Following this decision by England’s National Institute for Health and Care Excellence (NICE) — which reversed its opinion announced in June — the National Health Service (NHS) will have two months in Wales and three months in England to prepare for providing the medication.
The NHS is then expected to make Mayzent available at discounted prices when prescribed to patients.
Most people with relapsing-remitting multiple sclerosis (RRMS) eventually progress to SPMS. Whereas RRMS is characterized by relapses — where symptoms get worse, then better — in SPMS, symptoms tend to get steadily worse. Active SPMS refers specifically to a disease course in which a person continues to experience relapses and/or has evidence of new and active brain lesions.

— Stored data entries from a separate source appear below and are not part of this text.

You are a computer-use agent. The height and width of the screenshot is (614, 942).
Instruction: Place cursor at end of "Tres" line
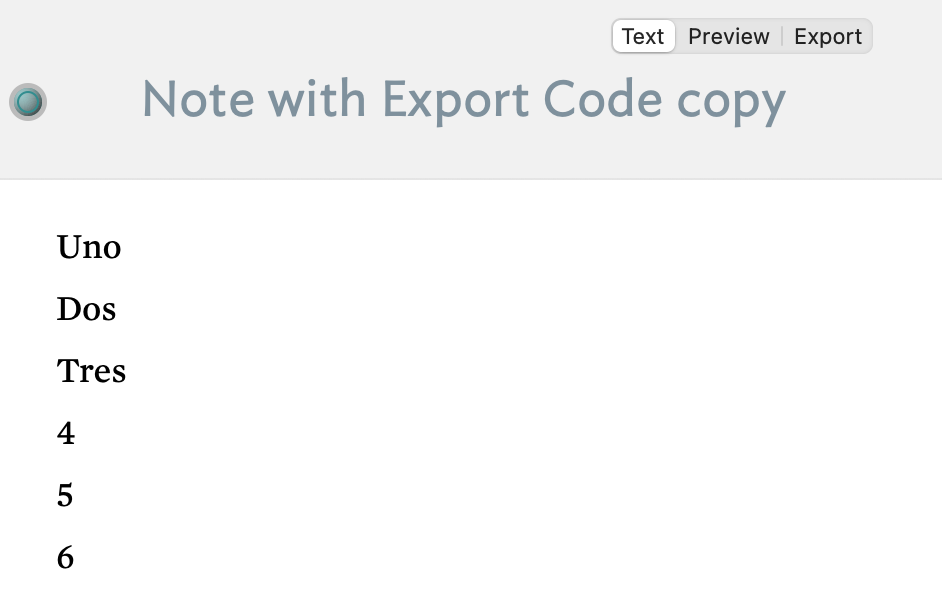(127, 371)
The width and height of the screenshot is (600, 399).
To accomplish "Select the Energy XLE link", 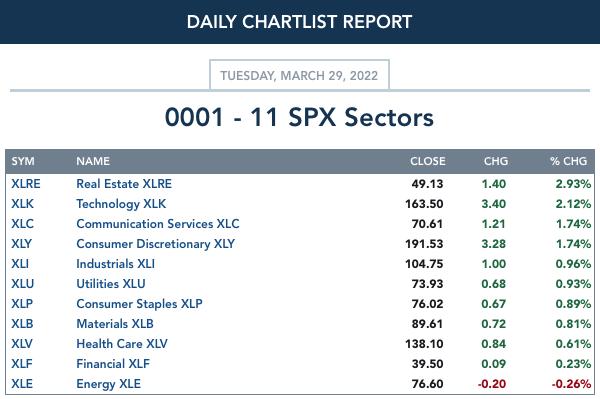I will point(109,384).
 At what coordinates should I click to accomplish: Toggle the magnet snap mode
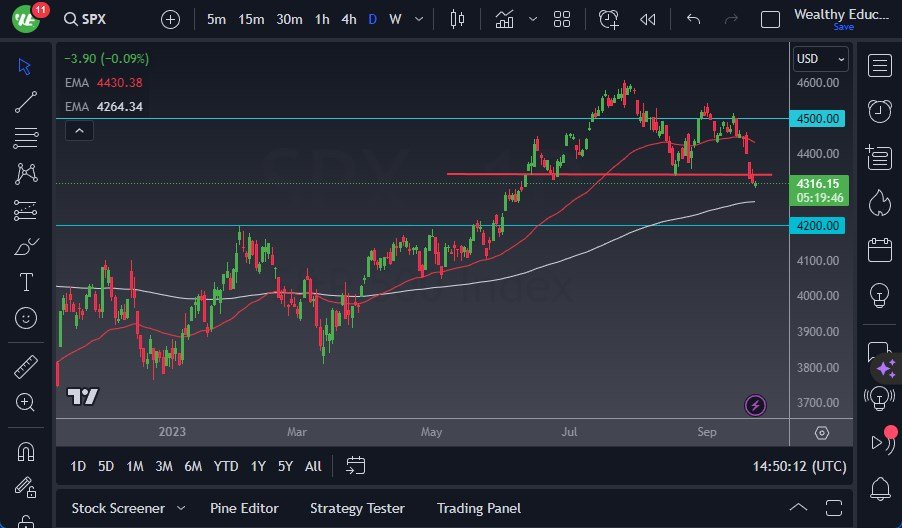[x=27, y=451]
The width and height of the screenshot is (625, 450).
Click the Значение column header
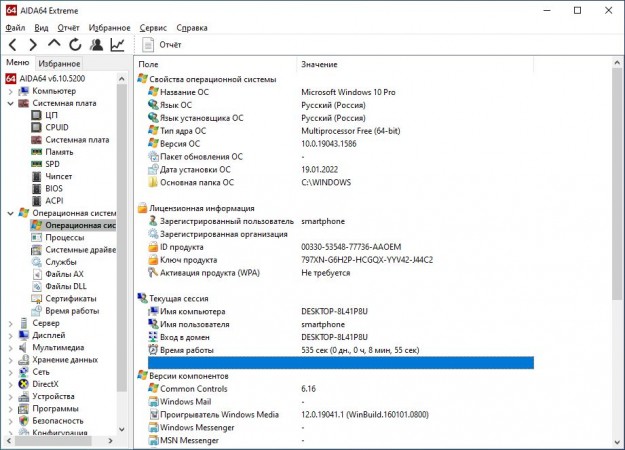tap(320, 64)
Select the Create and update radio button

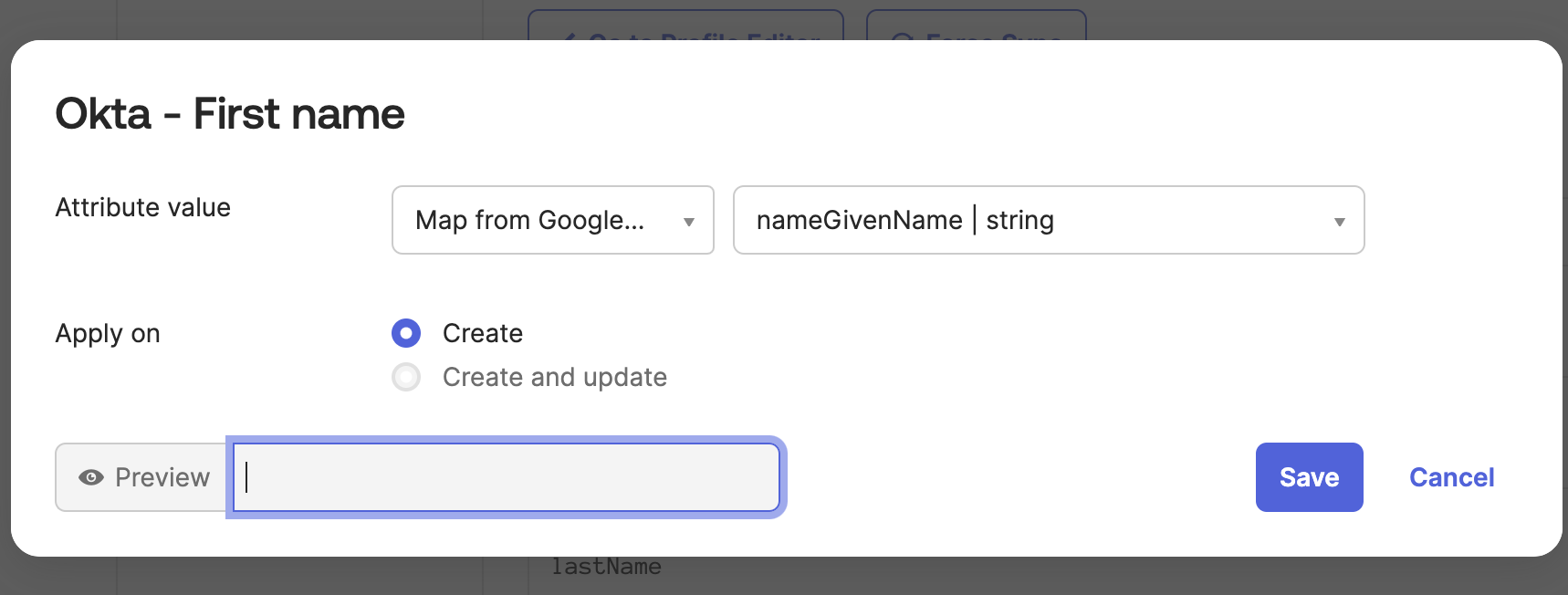point(406,377)
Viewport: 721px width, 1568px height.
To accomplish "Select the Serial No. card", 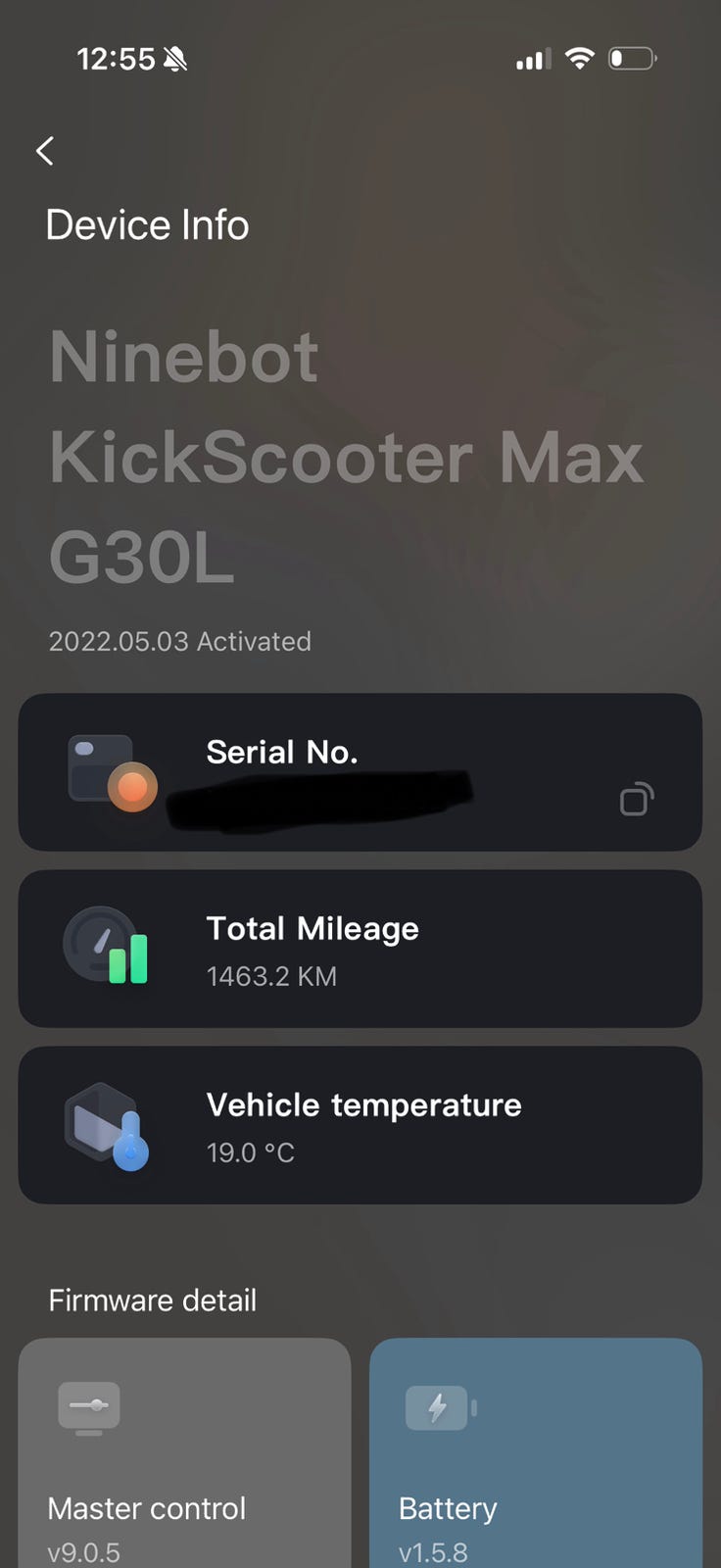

“At the moment there are few options for someone whose MS is changing from relapsing remitting to secondary progressive, so this approval is very welcome and a big step forward,” David Martin, CEO of the MS Trust, said in the U.K. association’s press release.
The MS Trust played a central role in NICE’s reappraisal of the treatment, including in its recent submission arguing for approval views that the group gathered from nearly 400 patients. These views gave “a compelling account of the challenges of living with secondary progressive MS and [made] a strong case for this new treatment” the MS Trust stated in its release.
Mayzent, marketed by Novartis, is a once-daily tablet. The medication works by binding to the sphingosine-1-phosphate (S1P) receptor, a protein on immune cells. By targeting the S1P receptor, Mayzent is designed to prevent immune cells from leaving lymph nodes and entering the nervous system via circulating blood, causing disease-driving inflammation.
The therapy’s safety and efficacy in these patients were demonstrated in the Phase 3 clinical trial EXPAND (NCT01665144), which enrolled 1,651 people with active and non-active SPMS.